= Instructions for the task =
When you transcribe the data below, reproduce every line exactly and leave each picture out.

(Data items)
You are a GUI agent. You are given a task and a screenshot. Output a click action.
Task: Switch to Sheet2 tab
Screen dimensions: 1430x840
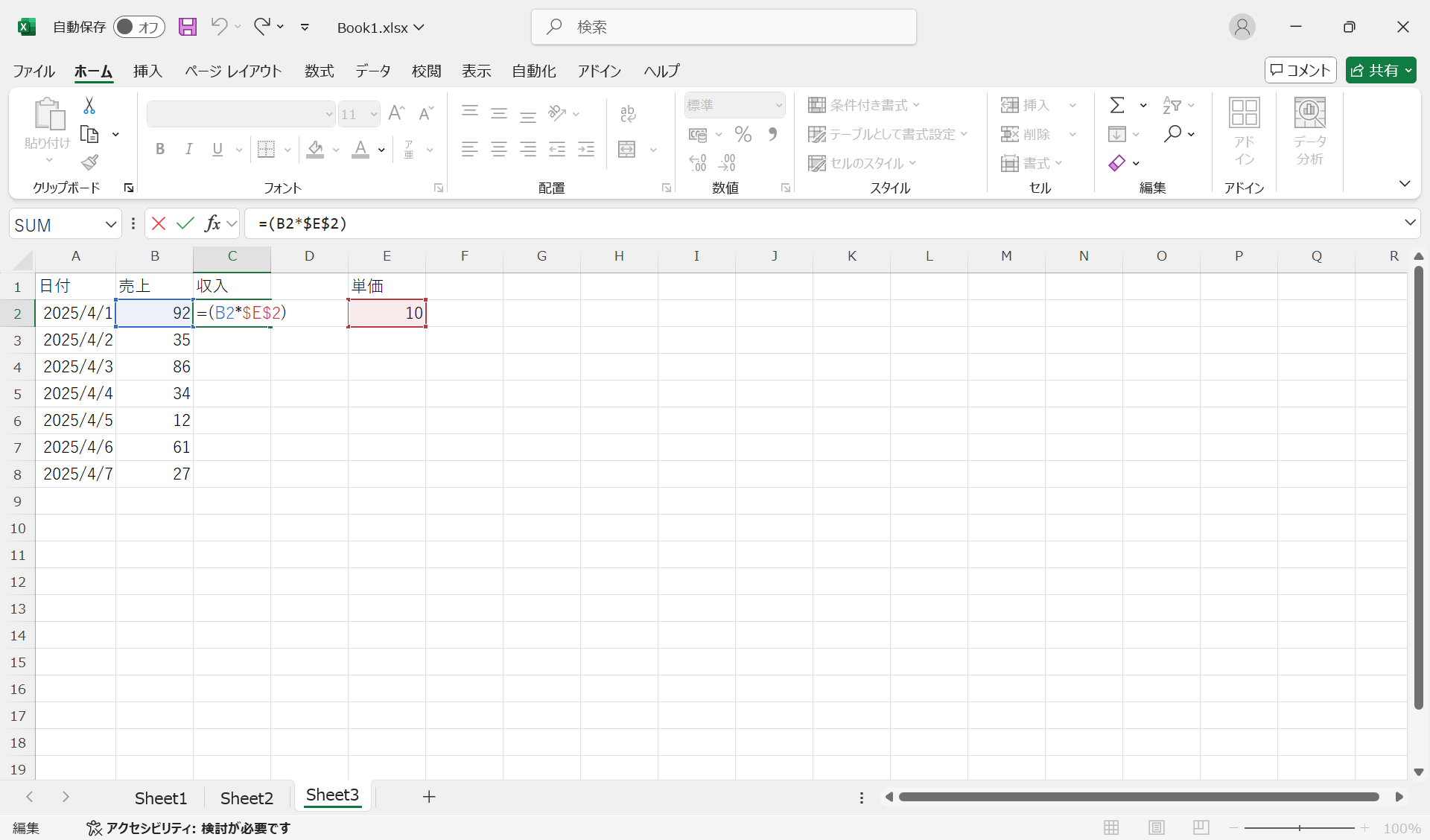click(247, 798)
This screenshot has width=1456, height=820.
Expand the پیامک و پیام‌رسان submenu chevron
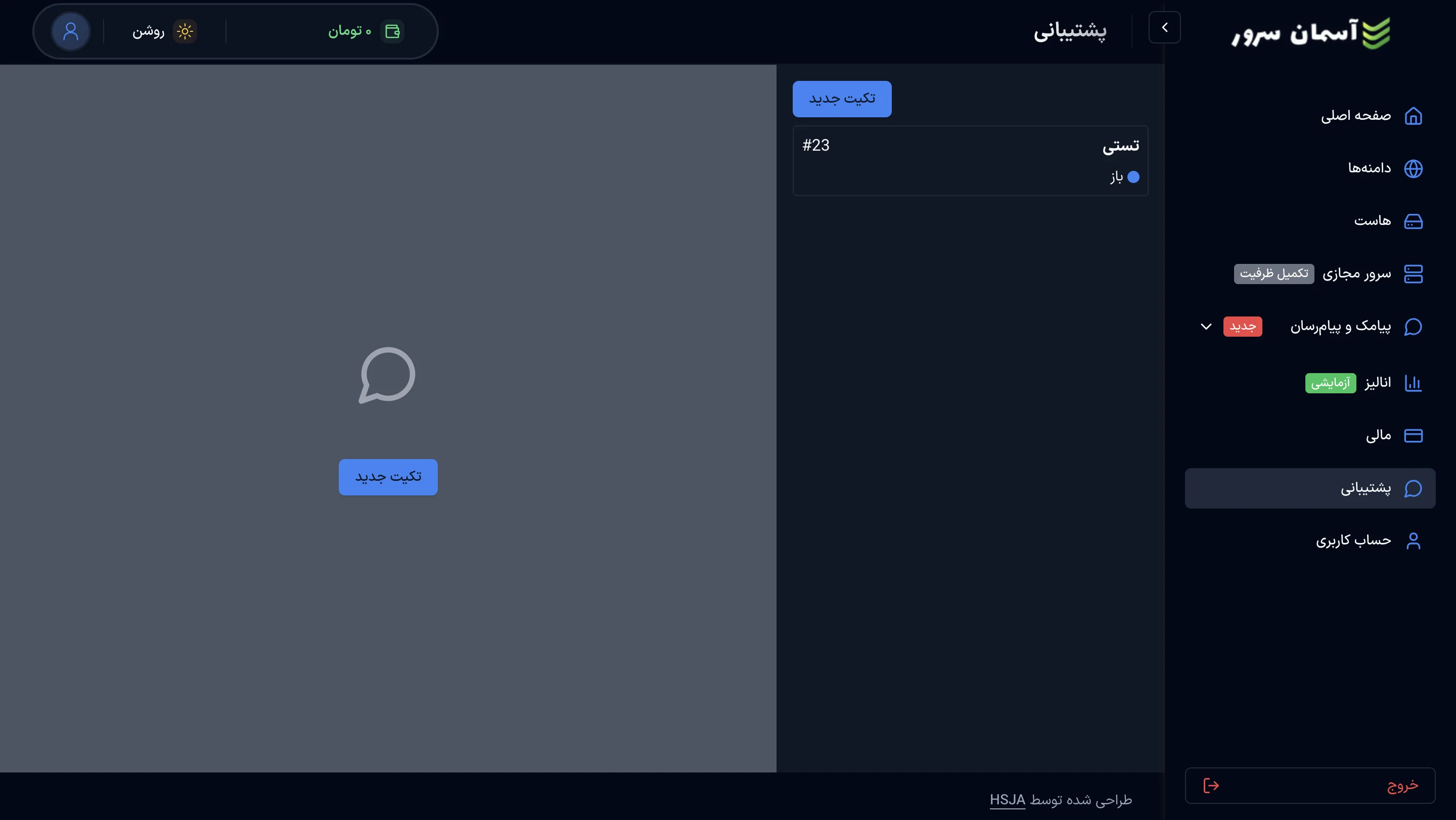(x=1206, y=327)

= Task output =
You are a GUI agent. You are given a task and a screenshot. Output a click action.
Task: Switch to Sheet2 tab
Screen dimensions: 1430x840
click(247, 798)
This screenshot has width=1456, height=820.
Expand the پیامک و پیام‌رسان submenu chevron
(x=1206, y=327)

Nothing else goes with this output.